Here are several reasons virtual land is currently witnessing an investment boom, and why it will remain an important asset class in the near future.
How Does Metaverse Real Estate Work?
The Metaverse is a combination of spatial computing and the internet, where 3D avatars of users can interact with each other, 3D virtual objects, and digital humans in a manner that closely resembles real-world interactions to an immersive sensory experience.
Inside the Metaverse, space is broken into virtual land segments, or parcels, that can be ‘developed’ for use, meaning that an individual or a company can build something on the land to attract users such as a concert venue, an art gallery, or an office space. Buildings on the parcel can have features that make it “liveable,” such as a pleasant view, tools for collaboration, entertainment systems, and so on.

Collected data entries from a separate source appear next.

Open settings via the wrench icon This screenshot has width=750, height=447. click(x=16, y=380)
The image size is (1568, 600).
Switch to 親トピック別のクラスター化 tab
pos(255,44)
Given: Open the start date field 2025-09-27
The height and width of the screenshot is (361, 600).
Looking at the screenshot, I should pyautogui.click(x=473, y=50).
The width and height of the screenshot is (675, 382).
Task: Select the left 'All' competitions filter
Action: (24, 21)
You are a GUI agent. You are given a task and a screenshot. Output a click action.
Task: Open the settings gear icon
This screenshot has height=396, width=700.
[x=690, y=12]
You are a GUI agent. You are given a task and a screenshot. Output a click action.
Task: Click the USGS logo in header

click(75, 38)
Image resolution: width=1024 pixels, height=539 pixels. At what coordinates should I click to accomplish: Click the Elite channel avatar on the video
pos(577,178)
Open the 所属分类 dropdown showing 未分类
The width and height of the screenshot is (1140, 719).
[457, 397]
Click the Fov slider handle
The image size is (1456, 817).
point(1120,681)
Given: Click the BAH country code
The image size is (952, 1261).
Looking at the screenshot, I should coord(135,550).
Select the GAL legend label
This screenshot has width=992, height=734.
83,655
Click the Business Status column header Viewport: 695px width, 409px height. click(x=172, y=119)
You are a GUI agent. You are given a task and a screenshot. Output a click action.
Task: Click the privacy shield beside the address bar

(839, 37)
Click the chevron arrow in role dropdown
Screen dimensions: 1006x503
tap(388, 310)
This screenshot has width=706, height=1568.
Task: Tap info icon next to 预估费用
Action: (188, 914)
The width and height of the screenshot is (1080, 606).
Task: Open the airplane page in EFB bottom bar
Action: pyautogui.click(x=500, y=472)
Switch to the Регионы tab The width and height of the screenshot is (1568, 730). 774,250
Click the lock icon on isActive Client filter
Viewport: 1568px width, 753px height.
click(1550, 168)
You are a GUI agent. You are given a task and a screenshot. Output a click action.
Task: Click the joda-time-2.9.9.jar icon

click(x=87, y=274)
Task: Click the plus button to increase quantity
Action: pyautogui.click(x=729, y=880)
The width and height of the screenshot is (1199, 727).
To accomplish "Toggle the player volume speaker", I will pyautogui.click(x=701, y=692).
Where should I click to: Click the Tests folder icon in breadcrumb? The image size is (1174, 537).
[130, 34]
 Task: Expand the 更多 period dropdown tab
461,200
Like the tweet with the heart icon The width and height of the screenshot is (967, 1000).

Anyone can buy land on the Metaverse in exchange for cryptocurrencies. The piece of land is essentially a non-fungible token (NFT), which is an asset class on the blockchain that cannot be exchanged for other items.
In other words, each NFT is unique and has inherent value, and the NFT holder can retain ownership or sell it to another buyer for the same or different price. Land parcels work the same way in that users can purchase them via a Metaverse marketplace, save it to their wallets, and develop the land themselves or sell it to another party.
There has been a lot of discussion around the virtual land boom, primarily because something that isn’t tangible does not count as “land.” The counter-argument is that digital art is still considered to be art, and there is no reason why digital land would not have inherent value.
Latest Updates in Virtual Land Sales
Tokens.com buys virtual land worth over $2 million to host fashion shows – Tokens.com is a publicly-traded blockchain company that recently purchased space on the Metaverse platform Decentraland. It will use the land to host an online fashion show featuring labels like Tommy Hilfiger, Dolce & Gabbana, and others.
The first tokenized real estate investment trust, MREIT, launches – A Real Estate Investment Trust (REIT) is a company that operates in income-producing real estate across multiple property sectors. By investing in a REIT, individuals indirectly purchase a stake in the underlying property. February 2022 saw the launch of the world’s first metaverse REIT or MREIT, allowing investors to trade in virtual land stocks.
PwC purchases a small plot on The Sandbox – In January, consultancy firm Pricewaterhousecoopers (PwC) purchased a small land plot for $10,000, a significant move as it become one of the early corporate adopters of Metaverse land purchases.
Gucci buys Sandbox plot to create themed experiences – Gucci has worked with metaverse platforms like Roblox before, and it recently purchased a plot of digital land on Ethereum-based metaverse platform Sandbox. For now, this space is called the Gucci Vault, and more details are yet to be revealed.
The first flash sale for land on Cornerstone.land sells out – As parcels on established platforms like Decentraland and The Sandbox become more expensive, investment activity is shifting to emerging players. In February 2022, the first 10 land parcels put up for sale for Cornerstone.land quickly sold out. Similarly, a virtual land sale for Sin City Metaverse sold out for $3.5 million in under two hours.
What Makes Land in the Metaverse Valuable?
Parcel size – The size is the basic number of pixels in a plot of metaverse real estate. It determines how much or how little one can develop in this space.
Location and proximity to landmarks – Proximity to plots owned by large corporates or celebrities can sell at a higher-than-market value rate.
Possible use cases – The size and location will determine the use cases for the land. For instance, plots next to a VR street can be valuable due to display ad opportunities.
Metaverse platform adoption rates – Finally, the popularity of the platform itself determines the price. Widely-adopted ones will drive more users to the land, making it more profitable.
Reasons Behind the Virtual Land Boom of 2022
Think of it as the ‘dotcom boom’ – There has historically been a race to act early on for every major disruptive technology. Domain names were sold at record speeds at the beginning of the dotcom era, and it is estimated virtual land sales will follow similar trajectories.
VR technology is fast maturing – VR is maturing faster than previous kinds of technology. It is estimated that 1 billion users will subscribe to Meta’s metaverse platform by 2031, which is less than a decade away.
It is a high-risk, high-return asset class – While it is definitely a high-risk asset, it can also yield high returns. Investors can return a sizable profit by focusing on potentially monetizable parcels, both in the short and mid-term.
There is a growing number of options at every price – There are investment options for everyone, starting from a few thousand dollars to several million. There are even metaverse mortgage providers to reduce the barriers to entry.
While these four reasons are expected to drive the boom, considerations around land tax and the long-term value of virtual land is yet to be fully discussed in peer-reviewed forums.